24/01/2021 às 04h53min - Atualizada em 24/01/2021 às 04h53min

Ex-chefe do Vaticano é condenado por peculato, lavagem de dinheiro e apropriação indébita.

Além disso, o ex-líder do também chamado “Banco do Vaticano” precisará pagar uma multa de 12,5 mil euros.

Cristina Barroso
(REPRODUÇÃO)
O ex-presidente do Instituto para Obras da Religião (IOR) Angelo Caloia, 81 anos, foi condenado a oito anos e 11 meses de prisão pelos crimes de lavagem de dinheiro, peculato e apropriação indébita agravada pelo tribunal do Vaticano.
Além disso, o ex-líder do também chamado “Banco do Vaticano” precisará pagar uma multa de 12,5 mil euros.
Na sentença, foi determinada a mesma condenação para Gabriele Liuzzo, 97, que atuava como advogado de Caloia na época dos crimes.

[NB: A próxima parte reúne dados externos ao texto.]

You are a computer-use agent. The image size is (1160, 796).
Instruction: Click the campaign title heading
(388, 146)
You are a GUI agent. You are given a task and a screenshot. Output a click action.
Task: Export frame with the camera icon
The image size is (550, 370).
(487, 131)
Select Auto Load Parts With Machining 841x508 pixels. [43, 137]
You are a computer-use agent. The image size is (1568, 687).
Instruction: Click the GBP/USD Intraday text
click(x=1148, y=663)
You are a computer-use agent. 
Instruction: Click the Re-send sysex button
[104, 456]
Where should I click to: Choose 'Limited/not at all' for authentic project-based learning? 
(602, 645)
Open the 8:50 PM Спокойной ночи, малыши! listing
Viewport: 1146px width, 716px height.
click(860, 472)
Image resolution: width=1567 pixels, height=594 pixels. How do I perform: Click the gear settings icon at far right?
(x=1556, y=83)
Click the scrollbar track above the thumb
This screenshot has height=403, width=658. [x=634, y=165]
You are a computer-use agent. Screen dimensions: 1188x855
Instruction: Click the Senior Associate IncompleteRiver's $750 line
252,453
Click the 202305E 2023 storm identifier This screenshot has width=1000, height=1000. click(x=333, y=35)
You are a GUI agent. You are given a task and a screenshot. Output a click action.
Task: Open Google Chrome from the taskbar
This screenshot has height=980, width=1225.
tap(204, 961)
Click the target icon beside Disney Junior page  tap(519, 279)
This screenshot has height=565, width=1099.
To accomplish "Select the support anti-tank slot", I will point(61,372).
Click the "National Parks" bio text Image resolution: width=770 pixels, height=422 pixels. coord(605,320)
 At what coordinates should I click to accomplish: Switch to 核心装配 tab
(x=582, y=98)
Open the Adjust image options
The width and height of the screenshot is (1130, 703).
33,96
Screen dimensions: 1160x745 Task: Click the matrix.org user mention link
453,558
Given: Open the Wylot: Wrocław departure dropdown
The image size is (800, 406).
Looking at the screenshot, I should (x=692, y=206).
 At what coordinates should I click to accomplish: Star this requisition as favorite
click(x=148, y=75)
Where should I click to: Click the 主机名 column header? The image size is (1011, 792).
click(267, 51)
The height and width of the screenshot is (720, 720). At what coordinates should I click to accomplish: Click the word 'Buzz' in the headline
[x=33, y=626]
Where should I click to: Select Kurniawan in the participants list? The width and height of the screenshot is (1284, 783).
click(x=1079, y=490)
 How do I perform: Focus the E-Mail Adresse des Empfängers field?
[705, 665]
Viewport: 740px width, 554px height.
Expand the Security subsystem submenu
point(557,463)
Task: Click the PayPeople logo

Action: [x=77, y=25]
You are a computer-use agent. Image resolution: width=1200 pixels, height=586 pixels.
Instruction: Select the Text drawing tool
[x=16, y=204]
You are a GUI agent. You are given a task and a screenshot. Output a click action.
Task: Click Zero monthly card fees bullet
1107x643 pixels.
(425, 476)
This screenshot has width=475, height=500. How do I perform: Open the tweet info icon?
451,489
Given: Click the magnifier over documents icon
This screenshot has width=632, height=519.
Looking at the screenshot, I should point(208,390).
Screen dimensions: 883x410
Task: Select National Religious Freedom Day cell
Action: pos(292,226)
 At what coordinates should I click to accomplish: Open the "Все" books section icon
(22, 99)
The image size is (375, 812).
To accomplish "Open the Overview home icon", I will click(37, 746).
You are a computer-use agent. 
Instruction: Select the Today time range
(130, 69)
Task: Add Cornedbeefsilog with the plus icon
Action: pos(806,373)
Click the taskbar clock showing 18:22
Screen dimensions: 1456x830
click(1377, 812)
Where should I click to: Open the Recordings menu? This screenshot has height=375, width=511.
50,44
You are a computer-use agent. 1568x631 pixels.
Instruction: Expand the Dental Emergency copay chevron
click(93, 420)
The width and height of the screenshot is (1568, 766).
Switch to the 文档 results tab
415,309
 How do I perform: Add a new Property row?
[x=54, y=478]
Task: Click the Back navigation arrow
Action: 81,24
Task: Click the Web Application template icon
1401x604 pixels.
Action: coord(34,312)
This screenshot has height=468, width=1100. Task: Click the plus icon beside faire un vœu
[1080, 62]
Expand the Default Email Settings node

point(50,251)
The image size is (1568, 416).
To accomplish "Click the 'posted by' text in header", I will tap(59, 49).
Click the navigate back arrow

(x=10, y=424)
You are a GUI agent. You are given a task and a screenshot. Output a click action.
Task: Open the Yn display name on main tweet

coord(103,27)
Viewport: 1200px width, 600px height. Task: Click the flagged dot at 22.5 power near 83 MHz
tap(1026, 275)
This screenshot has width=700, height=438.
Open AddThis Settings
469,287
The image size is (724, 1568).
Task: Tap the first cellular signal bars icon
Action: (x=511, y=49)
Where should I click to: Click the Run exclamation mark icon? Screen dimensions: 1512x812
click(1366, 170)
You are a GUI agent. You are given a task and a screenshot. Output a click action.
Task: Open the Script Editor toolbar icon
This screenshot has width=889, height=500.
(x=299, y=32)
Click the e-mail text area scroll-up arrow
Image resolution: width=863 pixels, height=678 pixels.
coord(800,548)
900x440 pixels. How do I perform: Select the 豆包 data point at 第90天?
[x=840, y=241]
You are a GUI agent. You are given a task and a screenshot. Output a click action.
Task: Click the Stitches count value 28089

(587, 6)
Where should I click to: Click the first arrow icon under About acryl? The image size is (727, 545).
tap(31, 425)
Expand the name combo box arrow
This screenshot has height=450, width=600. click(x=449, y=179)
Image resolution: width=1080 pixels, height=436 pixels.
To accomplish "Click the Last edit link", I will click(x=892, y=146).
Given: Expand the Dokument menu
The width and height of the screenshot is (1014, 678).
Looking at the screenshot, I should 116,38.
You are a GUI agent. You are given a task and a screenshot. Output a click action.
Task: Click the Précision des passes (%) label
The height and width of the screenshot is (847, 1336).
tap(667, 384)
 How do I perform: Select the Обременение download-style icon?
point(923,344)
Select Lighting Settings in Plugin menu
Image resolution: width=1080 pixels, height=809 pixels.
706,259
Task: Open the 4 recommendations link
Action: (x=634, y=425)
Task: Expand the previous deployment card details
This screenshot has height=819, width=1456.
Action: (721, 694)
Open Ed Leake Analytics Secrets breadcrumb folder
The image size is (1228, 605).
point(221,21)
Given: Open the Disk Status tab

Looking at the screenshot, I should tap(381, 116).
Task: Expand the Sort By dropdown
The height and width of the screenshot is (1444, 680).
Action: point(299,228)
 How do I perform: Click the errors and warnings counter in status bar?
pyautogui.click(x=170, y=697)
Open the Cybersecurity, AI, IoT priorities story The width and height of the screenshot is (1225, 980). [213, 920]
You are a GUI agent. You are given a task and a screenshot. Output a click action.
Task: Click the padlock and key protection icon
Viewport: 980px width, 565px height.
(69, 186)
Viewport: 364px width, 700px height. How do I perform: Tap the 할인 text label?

Ele se tornou a autoridade do Vaticano de mais alto escalão a ser condenada por um crime financeiro.

Também foram condenados Gabriele Liuzzo, 97, e seu filho Lamberto Liuzzo, 55, ambos advogados italianos que eram consultores do banco.
Os três foram acusados ​​de participar de um esquema no qual eles desviaram dinheiro enquanto administravam a venda de um imóvel italiano de propriedade do banco entre 2001-2008.

Alegadamente, eles desviaram dezenas de milhões de euros ao declarar muito menos do que o valor real da venda.
Gabeiele Liuzzo foi condenado à mesma pena que Caloia, enquanto Lamberto Liuzzo foi condenado a cinco anos e dois meses. Todos negaram irregularidades durante o julgamento, que começou em 2018.